Zur Unterstützung des Projekts wird der Kreis außerdem 250 Bücher des ersten Teilbandes kaufen und Schulen, Bibliotheken und Senioreneinrichtungen überlassen. Insgesamt hatte der erste Teilband ein Budget von 234.000 Euro, an dem der Kreis mit einem Zuschuss von 50.000 Euro und der Arbeitszeit der damals im Kreisarchiv tätigen Wissenschaftlerin Elisabeth Strautz beteiligt war. Allein an Sponsorenmitteln hatte Dieter Pfau rund 100.000 Euro zur Verfügung, für die der Siegener Unternehmer Klaus Vetter viele Mitstreiter gewonnen hatte.

AUSGANGSMATERIAL >>
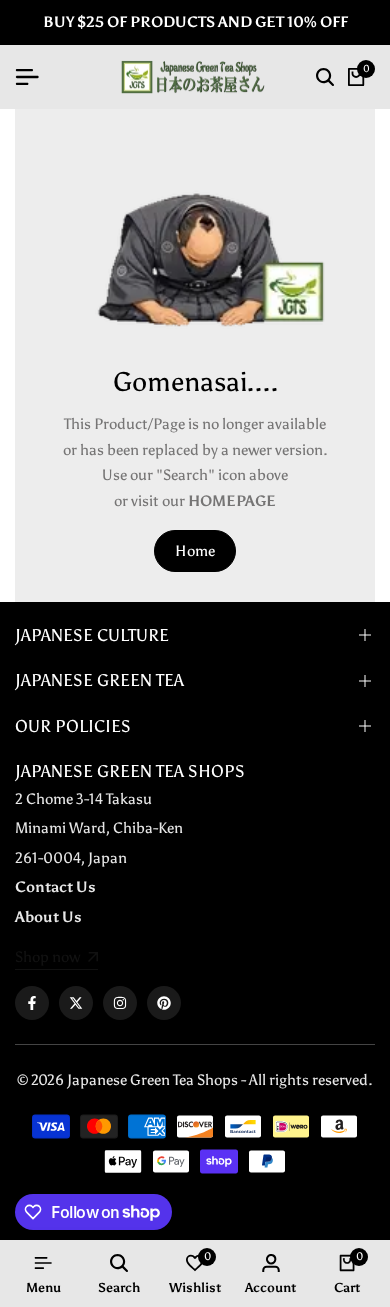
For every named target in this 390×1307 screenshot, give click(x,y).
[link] (56, 959)
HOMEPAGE (232, 501)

IHRE AUFGABEN >>
**A.** Beantworten Sie anhand des Textabschnitts über das Buchprojekt die folgenden Fragen:
(i) Wie viele Bücher des ersten Teilbandes wird der Kreis kaufen?
(ii) Wie hoch war das Gesamtbudget des ersten Teilbandes?
(iii) Wer hatte für die Sponsorenmittel viele Mitstreiter gewonnen?
**B.** Führen Sie den Textabschnitt über das Buchprojekt im Anschluss an seinen letzten Satz mit zwei bis drei Sätzen fort.

ERGEBNISSE JE AUFGABE >>
**A.**
(i) 250 Bücher
(ii) 234.000 Euro
(iii) Der Siegener Unternehmer Klaus Vetter

**B.**
Im Kulturausschuss des Kreistags war ein weiteres finanzielles Engagement des Kreises hinterfragt worden. In den Raum gestellt wurde auch die Annahme, dass ein Buch womöglich nicht mehr das angemessene Medium sei. In einer ergänzenden Vorlage für den Kreistag hatte Landrat Andreas Müller nochmals dafür geworben, die technische Herstellung zu ermöglichen, „um die unter hohem finanziellen und personellen Aufwand erarbeiteten Forschungsergebnisse zu sichern und der Öffentlichkeit zugänglich zu machen“.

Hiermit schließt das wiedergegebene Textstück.